In general, I'm deeply suspicious of comparisons where the approach is, "I touched no other settings other than to swap between the different components being tested". First, because I think it makes assumptions about the non-interaction between the components and the effects of swapping them out that haven't been proven.
So if the question is, "Does the modeler sound just like the real power amp?". We still don't know. All we do know is that the answer to the the question, "Does the modeler sound just like the real power amp if you add the artificial constraint that you can't adjust any parameters?", is "No".
Second, and most important, it ignores the fact that this doesn't reflect any real-world application. Those other settings are there, and any normal user would adjust them to get the best sound possible out of the rig that they're using. It's entirely possible that you can get a sound which is MORE to you liking than the real power amp, by messing with power amp settings like compression or with transformer settings.
A more interesting test to me would be to fiddle with each setup to get the best possible sound out of it, then compare all three and ask which you like more.
One last thing, this test was done with the power amp into a resistive load. There's no way of knowing if that load presents exactly the same to the power amp as a real speaker cabinet.
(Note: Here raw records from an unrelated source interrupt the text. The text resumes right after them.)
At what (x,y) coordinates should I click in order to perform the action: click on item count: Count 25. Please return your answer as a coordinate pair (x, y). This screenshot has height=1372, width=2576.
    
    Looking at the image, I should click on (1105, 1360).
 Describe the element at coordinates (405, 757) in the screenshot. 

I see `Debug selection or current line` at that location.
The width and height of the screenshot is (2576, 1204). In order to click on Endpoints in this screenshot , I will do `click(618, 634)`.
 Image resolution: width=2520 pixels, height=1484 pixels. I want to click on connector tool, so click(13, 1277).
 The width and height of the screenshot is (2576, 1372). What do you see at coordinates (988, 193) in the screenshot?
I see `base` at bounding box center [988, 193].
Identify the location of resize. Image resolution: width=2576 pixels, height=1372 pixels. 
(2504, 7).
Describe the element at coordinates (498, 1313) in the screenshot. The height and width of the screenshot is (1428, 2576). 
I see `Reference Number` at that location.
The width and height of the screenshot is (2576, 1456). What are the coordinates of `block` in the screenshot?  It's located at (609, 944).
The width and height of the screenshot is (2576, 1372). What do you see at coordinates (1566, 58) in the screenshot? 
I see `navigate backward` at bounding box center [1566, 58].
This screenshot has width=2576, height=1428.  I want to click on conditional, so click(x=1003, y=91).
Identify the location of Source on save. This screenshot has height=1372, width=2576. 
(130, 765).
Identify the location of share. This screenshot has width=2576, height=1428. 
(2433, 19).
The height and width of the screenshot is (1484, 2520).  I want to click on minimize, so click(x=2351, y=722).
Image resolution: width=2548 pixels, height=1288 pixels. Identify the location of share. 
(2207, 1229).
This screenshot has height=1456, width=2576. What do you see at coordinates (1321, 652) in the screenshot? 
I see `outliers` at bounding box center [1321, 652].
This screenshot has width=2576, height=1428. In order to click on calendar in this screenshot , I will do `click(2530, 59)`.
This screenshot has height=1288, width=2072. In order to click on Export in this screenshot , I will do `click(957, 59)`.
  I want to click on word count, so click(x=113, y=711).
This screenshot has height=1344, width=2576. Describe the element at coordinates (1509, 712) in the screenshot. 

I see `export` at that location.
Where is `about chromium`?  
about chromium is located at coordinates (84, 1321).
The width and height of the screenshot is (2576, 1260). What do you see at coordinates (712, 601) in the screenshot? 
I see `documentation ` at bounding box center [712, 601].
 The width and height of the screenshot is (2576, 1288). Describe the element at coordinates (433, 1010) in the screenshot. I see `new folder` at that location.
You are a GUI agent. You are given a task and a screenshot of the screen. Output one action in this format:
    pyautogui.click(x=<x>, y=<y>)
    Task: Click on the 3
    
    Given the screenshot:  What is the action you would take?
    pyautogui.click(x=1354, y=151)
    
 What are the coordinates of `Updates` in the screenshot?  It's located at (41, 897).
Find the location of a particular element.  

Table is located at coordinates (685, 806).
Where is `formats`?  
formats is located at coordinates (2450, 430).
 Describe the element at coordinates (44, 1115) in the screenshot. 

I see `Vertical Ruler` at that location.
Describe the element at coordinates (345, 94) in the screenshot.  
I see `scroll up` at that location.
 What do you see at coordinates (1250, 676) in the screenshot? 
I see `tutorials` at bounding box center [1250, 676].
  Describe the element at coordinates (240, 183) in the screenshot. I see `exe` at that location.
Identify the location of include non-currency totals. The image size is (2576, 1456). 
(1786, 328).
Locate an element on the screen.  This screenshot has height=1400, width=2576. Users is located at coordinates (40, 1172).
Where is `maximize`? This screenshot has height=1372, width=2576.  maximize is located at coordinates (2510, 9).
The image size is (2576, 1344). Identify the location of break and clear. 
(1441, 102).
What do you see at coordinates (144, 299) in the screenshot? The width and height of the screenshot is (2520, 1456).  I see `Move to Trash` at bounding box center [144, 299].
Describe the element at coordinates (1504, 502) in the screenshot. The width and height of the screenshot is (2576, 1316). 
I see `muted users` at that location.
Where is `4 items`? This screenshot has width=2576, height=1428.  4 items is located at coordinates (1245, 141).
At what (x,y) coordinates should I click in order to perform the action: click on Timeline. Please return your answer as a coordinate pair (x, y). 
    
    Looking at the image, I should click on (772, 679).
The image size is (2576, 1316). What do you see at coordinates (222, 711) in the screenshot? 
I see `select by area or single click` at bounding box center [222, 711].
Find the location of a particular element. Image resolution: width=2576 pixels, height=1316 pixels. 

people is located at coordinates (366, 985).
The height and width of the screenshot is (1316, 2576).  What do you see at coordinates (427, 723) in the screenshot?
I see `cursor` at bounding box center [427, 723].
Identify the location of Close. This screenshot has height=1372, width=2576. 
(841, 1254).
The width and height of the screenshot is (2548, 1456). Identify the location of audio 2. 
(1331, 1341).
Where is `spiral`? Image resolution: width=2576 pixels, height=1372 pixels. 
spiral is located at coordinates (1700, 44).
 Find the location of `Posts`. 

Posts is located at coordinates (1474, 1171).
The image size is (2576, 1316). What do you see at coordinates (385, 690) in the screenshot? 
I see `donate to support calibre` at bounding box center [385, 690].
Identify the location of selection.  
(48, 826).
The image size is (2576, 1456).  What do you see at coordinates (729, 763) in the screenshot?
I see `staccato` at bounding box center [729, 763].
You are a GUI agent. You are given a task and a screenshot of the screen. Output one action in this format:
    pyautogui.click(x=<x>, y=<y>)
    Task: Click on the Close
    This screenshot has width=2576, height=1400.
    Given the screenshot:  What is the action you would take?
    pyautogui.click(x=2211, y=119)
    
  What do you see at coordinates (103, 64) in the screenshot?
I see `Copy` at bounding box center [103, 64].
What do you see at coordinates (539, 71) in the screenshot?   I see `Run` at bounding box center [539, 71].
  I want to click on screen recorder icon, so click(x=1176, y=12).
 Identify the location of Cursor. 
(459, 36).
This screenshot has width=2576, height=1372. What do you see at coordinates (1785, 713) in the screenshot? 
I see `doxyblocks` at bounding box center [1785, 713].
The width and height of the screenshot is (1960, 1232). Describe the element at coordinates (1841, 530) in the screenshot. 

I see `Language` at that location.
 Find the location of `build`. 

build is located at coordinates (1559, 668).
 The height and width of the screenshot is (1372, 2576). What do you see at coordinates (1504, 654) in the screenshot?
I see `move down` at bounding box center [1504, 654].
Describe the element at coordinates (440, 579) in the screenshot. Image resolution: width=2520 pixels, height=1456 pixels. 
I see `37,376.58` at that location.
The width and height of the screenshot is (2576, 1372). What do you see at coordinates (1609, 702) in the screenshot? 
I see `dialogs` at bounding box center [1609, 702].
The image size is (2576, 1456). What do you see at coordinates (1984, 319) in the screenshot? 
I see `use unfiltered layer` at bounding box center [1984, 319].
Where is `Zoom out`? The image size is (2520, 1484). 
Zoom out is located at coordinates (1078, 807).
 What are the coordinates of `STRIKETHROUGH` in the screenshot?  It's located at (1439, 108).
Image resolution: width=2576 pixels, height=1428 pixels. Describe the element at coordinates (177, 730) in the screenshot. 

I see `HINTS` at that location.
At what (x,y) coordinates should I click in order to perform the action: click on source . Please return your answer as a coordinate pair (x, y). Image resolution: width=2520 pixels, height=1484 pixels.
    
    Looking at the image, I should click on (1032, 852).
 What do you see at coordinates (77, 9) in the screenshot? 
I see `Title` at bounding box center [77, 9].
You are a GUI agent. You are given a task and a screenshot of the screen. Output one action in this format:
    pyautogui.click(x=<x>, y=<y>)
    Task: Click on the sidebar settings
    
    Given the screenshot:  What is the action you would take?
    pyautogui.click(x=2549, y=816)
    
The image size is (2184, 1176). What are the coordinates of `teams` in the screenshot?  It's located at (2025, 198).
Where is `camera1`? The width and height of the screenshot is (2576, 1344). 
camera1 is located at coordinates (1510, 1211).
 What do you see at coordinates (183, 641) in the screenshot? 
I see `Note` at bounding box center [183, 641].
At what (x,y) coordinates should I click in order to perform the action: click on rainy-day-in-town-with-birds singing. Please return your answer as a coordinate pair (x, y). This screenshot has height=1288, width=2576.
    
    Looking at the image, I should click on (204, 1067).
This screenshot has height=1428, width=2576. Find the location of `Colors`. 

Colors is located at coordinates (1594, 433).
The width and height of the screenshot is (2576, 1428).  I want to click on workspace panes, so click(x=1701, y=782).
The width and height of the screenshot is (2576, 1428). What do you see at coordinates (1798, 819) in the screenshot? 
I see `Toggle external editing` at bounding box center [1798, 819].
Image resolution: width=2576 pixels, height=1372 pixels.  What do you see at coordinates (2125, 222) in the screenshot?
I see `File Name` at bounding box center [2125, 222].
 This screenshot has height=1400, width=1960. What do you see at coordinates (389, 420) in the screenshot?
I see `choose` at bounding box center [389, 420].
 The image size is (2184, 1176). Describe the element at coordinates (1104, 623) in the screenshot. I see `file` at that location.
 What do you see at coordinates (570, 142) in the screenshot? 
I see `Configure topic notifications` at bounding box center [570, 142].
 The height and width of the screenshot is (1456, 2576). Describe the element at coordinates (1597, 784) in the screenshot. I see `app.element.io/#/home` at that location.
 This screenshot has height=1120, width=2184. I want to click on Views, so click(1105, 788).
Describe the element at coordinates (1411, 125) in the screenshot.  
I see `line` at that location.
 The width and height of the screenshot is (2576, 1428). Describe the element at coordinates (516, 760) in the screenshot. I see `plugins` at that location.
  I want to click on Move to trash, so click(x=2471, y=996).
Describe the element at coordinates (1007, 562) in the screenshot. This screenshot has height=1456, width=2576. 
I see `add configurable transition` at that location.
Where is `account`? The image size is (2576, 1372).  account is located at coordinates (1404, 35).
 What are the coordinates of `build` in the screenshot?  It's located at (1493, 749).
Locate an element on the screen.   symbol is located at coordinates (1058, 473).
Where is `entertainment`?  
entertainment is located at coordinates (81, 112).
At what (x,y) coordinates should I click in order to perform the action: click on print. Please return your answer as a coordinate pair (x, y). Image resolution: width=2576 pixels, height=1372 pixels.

So if the argument is, "The default settings on the power amp model in the AF2 should give exactly the same sound as the real power amp", you would have to know if the power amp tone recorded in the test was the same as it was when Fractal modeled it, which might have been through a real cabinet, or through a different dummy load.
All that being said, I always find it interesting when people post these real world tests, because it makes it clear that the differences that we hear are always highly nuanced. This software is pretty damned close to the real thing, and at this point I'd say that the listener's playback device makes more impact on the sound than the differences we were hearing in this test.